-- start of AVAILABLE DATA --

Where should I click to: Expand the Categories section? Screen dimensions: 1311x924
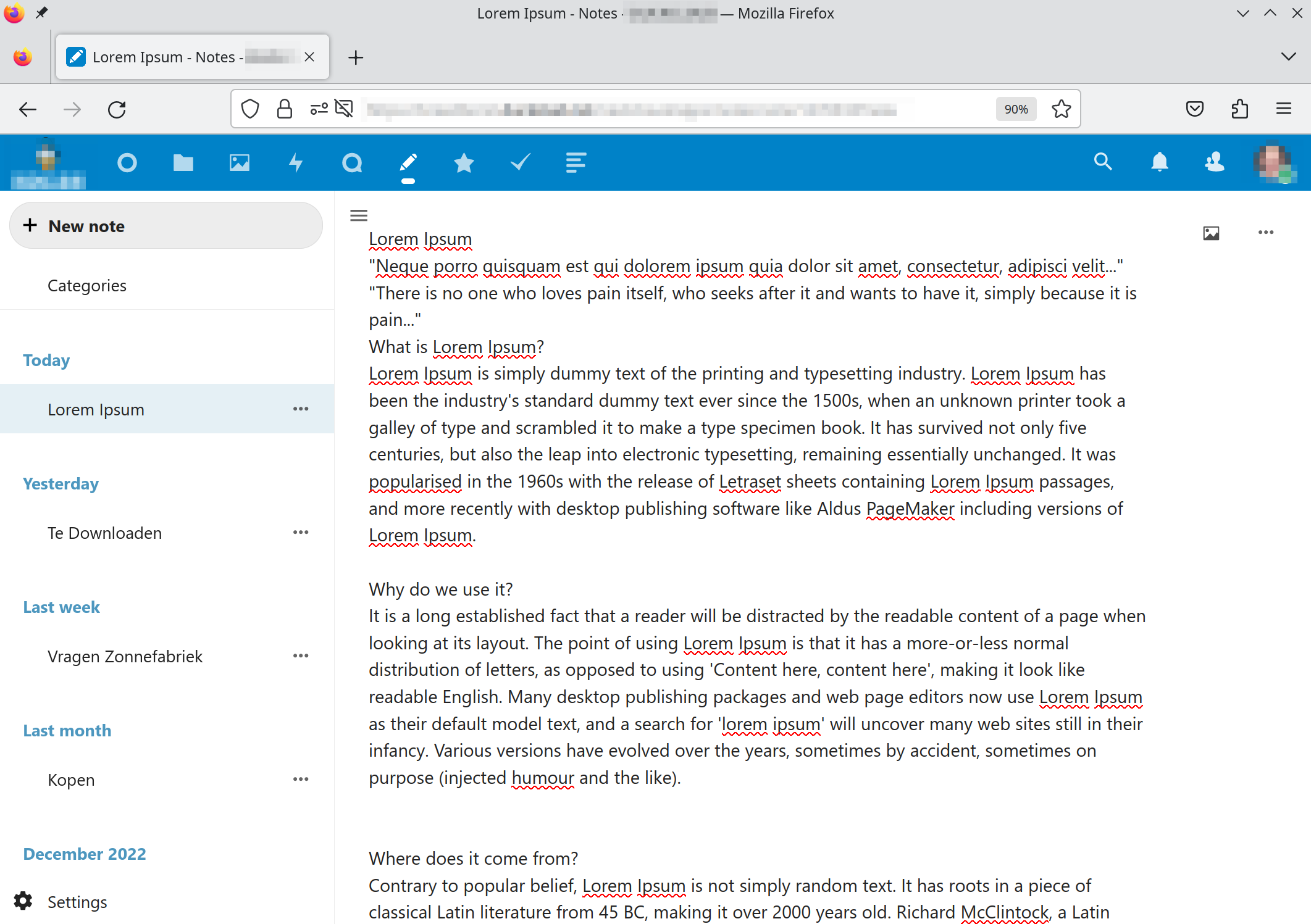pos(87,286)
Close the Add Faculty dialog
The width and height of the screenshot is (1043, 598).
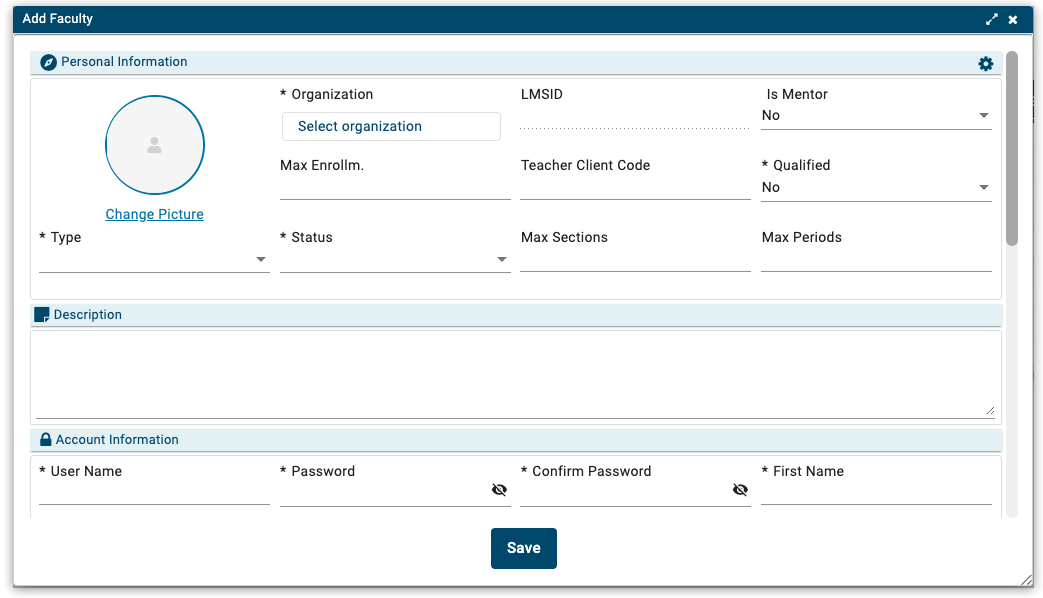point(1013,19)
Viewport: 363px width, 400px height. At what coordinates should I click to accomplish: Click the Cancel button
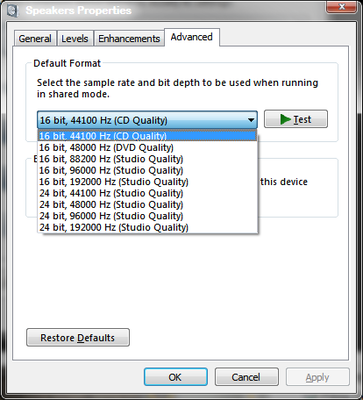(x=246, y=377)
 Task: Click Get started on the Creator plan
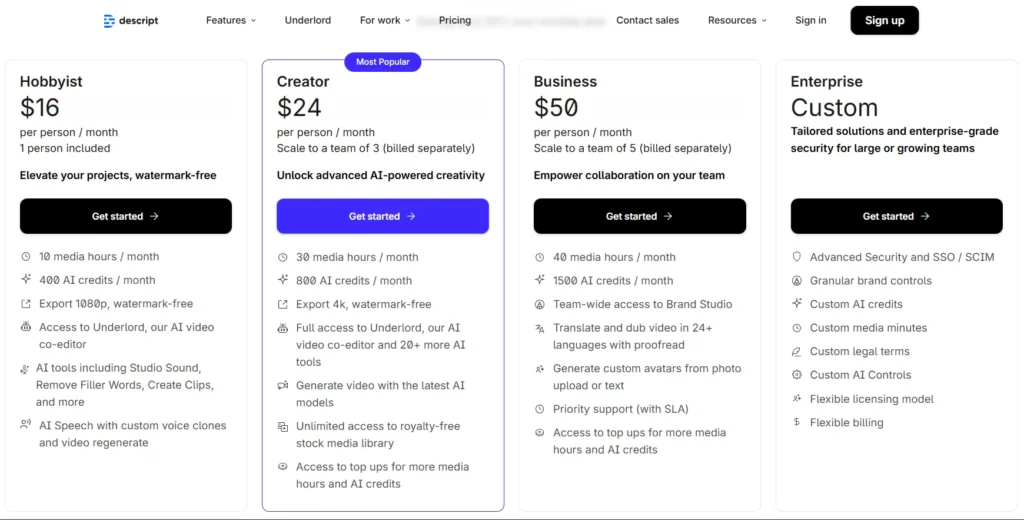click(x=383, y=216)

-- end of AVAILABLE DATA --

#### TASK DIRECTIONS:
Please output every line of text in the material above as a numbered list, skipping blank lines and leaving out the pictures.

#### ANSWER TO THE PROBLEM:
1. Where should I click to: Expand the Categories section? Screen dimensions: 1311x924
2. pos(87,286)
3. Close the Add Faculty dialog
4. The width and height of the screenshot is (1043, 598).
5. point(1013,19)
6. Viewport: 363px width, 400px height. At what coordinates should I click to accomplish: Click the Cancel button
7. (x=246, y=377)
8.  Task: Click Get started on the Creator plan
9. click(x=383, y=216)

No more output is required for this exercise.